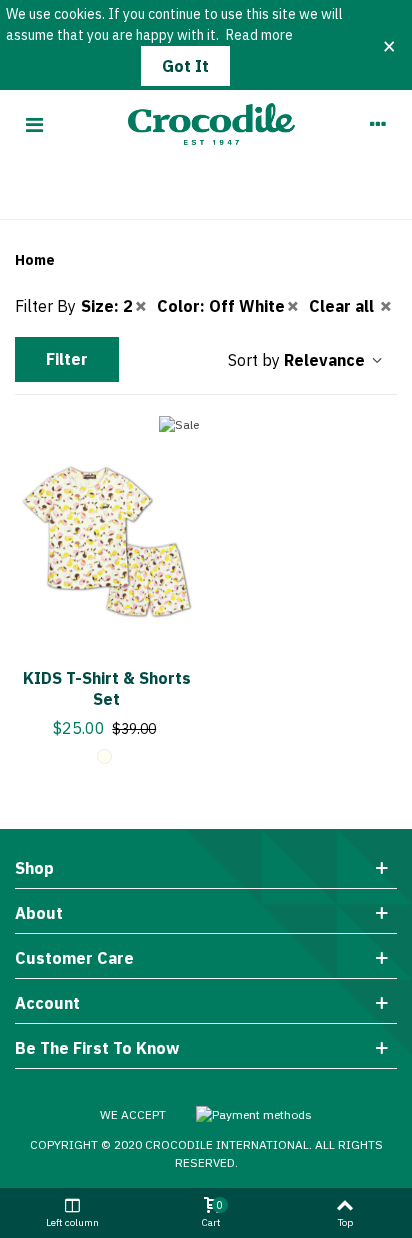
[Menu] (34, 124)
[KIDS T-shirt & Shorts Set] (107, 536)
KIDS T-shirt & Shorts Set (107, 688)
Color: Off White (221, 306)
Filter (67, 359)
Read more (259, 35)
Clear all (343, 306)
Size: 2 (107, 306)
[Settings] (378, 124)
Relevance (326, 360)
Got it (185, 66)
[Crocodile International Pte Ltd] (206, 124)
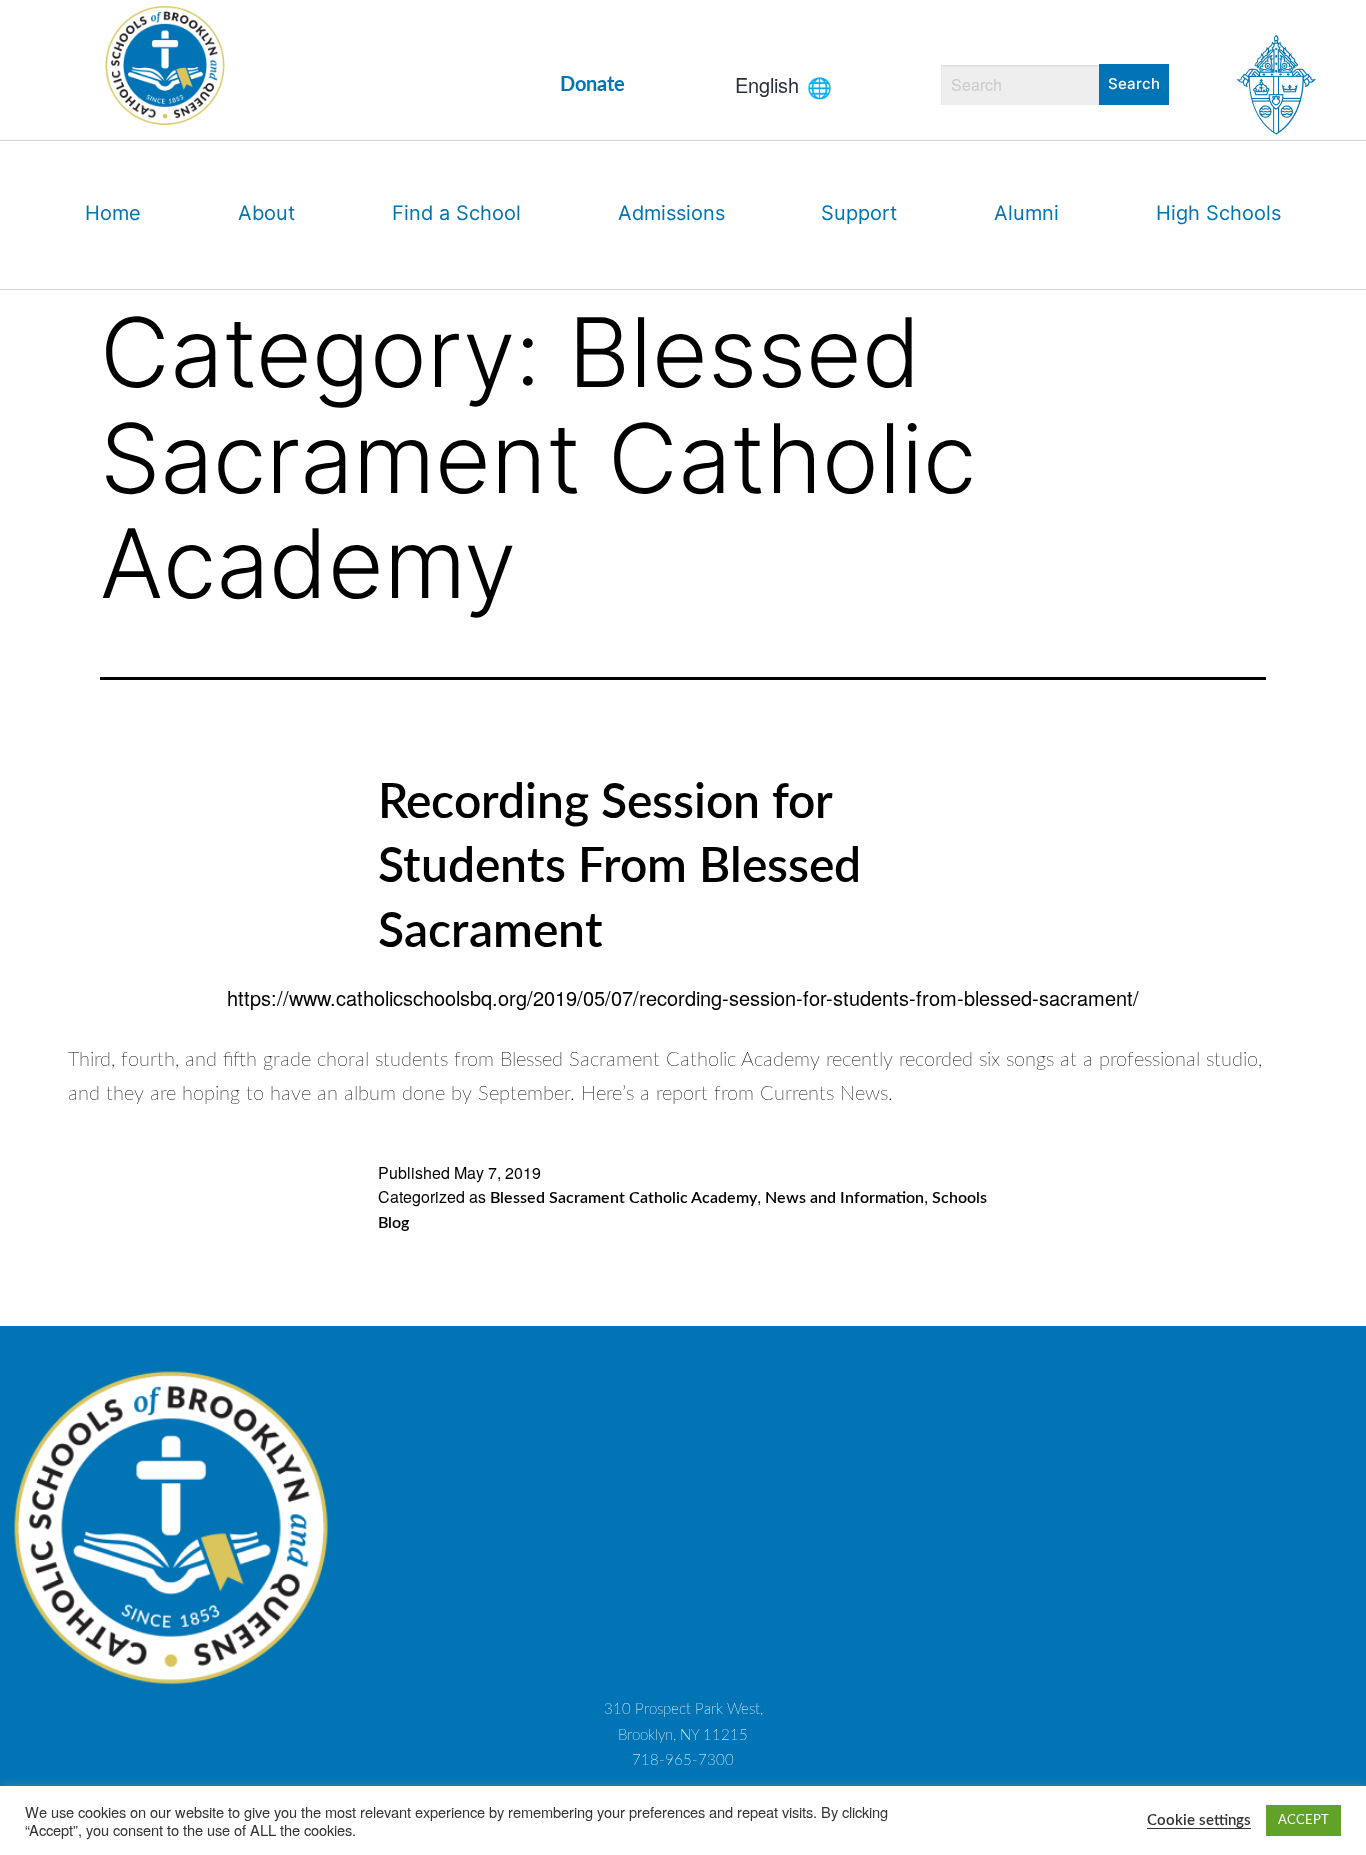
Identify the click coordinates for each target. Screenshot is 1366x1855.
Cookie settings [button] (1199, 1820)
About (266, 213)
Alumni (1026, 213)
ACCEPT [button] (1303, 1820)
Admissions (671, 213)
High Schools (1218, 213)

# # # # #

GOAL OF THE EXERCISE ->
Pick out each line in the material containing "button".

EXERCISE RESPONSE ->
Cookie settings [button] (1199, 1820)
ACCEPT [button] (1303, 1820)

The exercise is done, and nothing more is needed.